Sure, level-2 networking things can be tricky, and if you really cannot bring up the patience to learn it: hire someone. It takes maybe 4 hours to set it up, at an hourly payment of $200 you still have plenty of money left for hiring someone to have on call too. Having a data center next to your door does really help. I can take my bicycle and be there in 20 minutes.

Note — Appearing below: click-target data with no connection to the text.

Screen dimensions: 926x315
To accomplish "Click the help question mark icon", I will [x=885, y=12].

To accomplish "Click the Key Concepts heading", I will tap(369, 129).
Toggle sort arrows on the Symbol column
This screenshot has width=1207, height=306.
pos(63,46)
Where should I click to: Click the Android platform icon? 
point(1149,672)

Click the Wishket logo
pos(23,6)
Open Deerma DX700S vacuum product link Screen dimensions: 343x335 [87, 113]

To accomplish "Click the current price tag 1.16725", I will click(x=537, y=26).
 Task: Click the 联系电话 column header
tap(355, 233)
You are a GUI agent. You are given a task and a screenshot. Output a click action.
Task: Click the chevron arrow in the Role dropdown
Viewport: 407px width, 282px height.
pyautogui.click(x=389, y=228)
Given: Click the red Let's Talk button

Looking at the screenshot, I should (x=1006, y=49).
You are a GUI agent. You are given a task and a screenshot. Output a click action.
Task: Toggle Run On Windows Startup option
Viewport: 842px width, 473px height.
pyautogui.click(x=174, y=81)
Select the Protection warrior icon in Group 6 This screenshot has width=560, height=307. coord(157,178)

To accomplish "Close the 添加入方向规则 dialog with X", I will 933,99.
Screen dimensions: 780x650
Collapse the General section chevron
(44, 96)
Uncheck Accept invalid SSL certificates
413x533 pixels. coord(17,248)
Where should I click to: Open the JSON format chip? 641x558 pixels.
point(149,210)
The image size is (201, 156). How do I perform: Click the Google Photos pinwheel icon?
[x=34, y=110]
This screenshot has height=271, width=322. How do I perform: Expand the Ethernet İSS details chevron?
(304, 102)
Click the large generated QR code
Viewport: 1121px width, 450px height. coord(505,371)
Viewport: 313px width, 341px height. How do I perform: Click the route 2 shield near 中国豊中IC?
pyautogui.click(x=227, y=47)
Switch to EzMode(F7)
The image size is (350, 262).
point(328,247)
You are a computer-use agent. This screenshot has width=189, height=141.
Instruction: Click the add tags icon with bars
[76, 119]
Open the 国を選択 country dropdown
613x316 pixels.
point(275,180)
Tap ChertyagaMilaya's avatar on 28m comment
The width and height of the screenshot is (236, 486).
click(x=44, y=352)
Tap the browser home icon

What about all the other nice “server-less” cloud things? Well remember, there is no cloud, it’s just someone else’s computer. Anything you can run on the cloud, you can run on bare metal. There are certainly some services that are nice to have, but those are services, not infrastructure. The difference between IaaS and SaaS is huge. SaaS also has downsides, just ask Stallman; but that’s a completely different trade-off. Cloud doesn’t magically solve your fallover, backups, deployment, and redundancy. Even if you go full cloud and lock your application into a particular vendor (so they, instead of you, end up running your business), you still have to set it up. And, judging by the amount of self-proclaimed AWS experts, or at least those that show it off on their resume, it still isn’t trivial.